Por Leonardo Parrini
La destitución del presidente Fernando
Lugo, sustentada en un acuerdo del Congreso paraguayo por una
mayoría de 39 votos contra 4, cuyo argumento fue “el mal desempeño de sus funciones”,
desencadenó la inmediata reacción de los países latinoamericanos que, con un denominador
común de rechazo al nuevo régimen, manifestaron su intención de aislar y desconocer
al entrante gobierno de Federico Franco.
A simple vista las decisiones
de Argentina, Ecuador y Venezuela de retirar sus embajadores de Asunción y la
de Chile, de llamar a consulta a su representante diplomático ante Paraguay,
hablan de una vocación constitucional y madurez democrática en un continente que
ha permanecido buena parte de su historia republicana regido por dictaduras,
militares o civiles, que por gobiernos legitimados en la voluntad popular. Bajo
esa epidermis constitucionalista asistimos a la consolidación de una diplomacia
montonera, de bloque y de acuerdos colectivos, gracias a la nueva correlación
de fuerzas políticas que impera en América Latina.
Una diplomacia que presiona, pero
no sanciona; que insinúa, pero no concreta. Los acuerdos de rechazo en los
organismos subregionales como Mercosur y las Cumbres presidenciales, hasta este
instante, no se muestran suficientes para motivar y conseguir la reposición del
mandatario paraguayo depuesto. Anteriormente observamos el mismo fenómeno ante
el golpe de Estado que depuso al presidente Manuel Zelaya de Honduras, quien
tuvo que dejar el cargo, sin vuelta atrás, pese a la presión latinoamericana contra
los usurpadores del poder en ese país.
¿Qué hace que seamos un continente
de fácil palabra y difícil acción?
Somos un continente
declaratorio que gusta de los gestos espectaculares, de histrionismos políticos
y golpes de efecto propagandístico, muy común en los regímenes que miden fuerzas
y sobreviven a través del impacto que las estridencias del verbo provocan en
las masas electorales.
Los países sudamericanos,
conducidos por políticos de liderazgos temperamentales, nos unimos en las
formalidades y protocolos que nos
proyectan con buena imagen ante las cámaras.
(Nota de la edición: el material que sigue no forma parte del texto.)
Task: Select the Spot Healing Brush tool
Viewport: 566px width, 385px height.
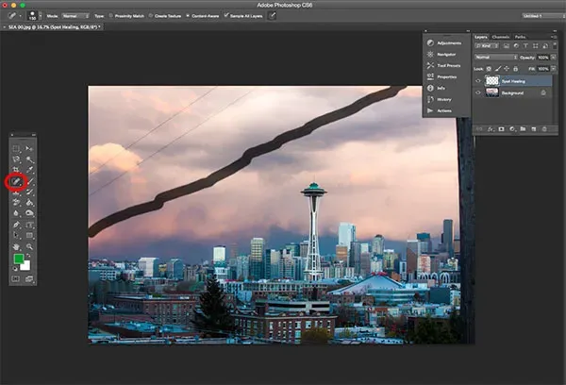Action: pos(16,181)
Pero cuando se trata de imponer el
respeto a nuestros derechos, nos quedamos en el discurso de una realidad continental
donde todavía mantienen vigencia la demagogia política, la desigualdad económica
y la exclusión social.
La razón que explica este panorama
de diplomacias declarativas es que, dicho en verdad, aun no consolidamos un proceso
de unidad continental que vaya más allá de las coyunturas y nos permita actuar coludidos,
por un mismo destino, frente a las presiones externas de potencias transnacionales.
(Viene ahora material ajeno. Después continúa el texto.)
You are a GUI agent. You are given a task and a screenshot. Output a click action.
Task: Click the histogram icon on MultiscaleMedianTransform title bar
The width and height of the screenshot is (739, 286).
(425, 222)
Todavía nos importa mucho el qué dirán
los EEUU o los organismos multilaterales que nos otorgan créditos a cambio de
actuar bajo sus designios.
Vivimos una democracia que luce
bien en los desfiles cívicos y en los foros académicos, pero que en el fondo no
alcanza el poder de una voluntad política intransable. Esa misma democracia
simulada nos hace practicar una diplomacia de podio que insufla estridentes discursos,
pero que consigue escuálidos resultados en la práctica.
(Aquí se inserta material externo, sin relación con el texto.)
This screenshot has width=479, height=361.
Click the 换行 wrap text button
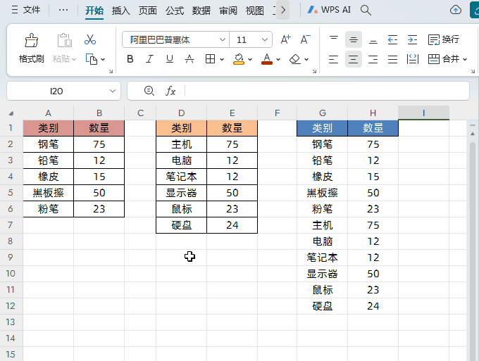443,40
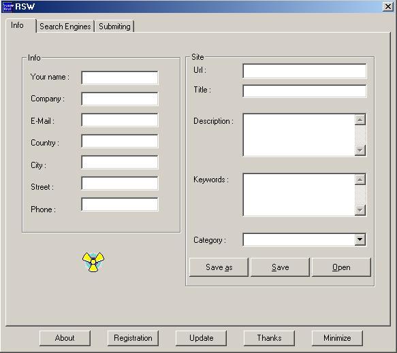Click the Save as button
Screen dimensions: 397x353
pos(219,267)
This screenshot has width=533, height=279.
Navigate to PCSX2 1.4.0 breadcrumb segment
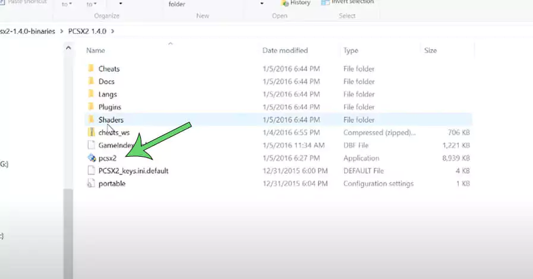coord(86,30)
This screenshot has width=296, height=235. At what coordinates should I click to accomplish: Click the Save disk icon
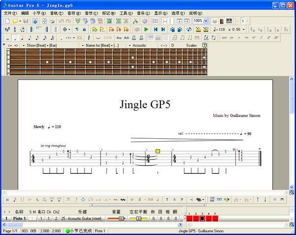(26, 21)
Qué falta que nos hace falta
vivir una democracia convertida en forma de ser más soberanos ante nosotros mismos
y ante el mundo. Una democracia que permita ejercer una diplomacia, con menos
ruido y más nueces, que imponga el respeto por nuestros mejores principios continentales
como sociedad madura en la convivencia y en la connivencia de pueblos hermanos.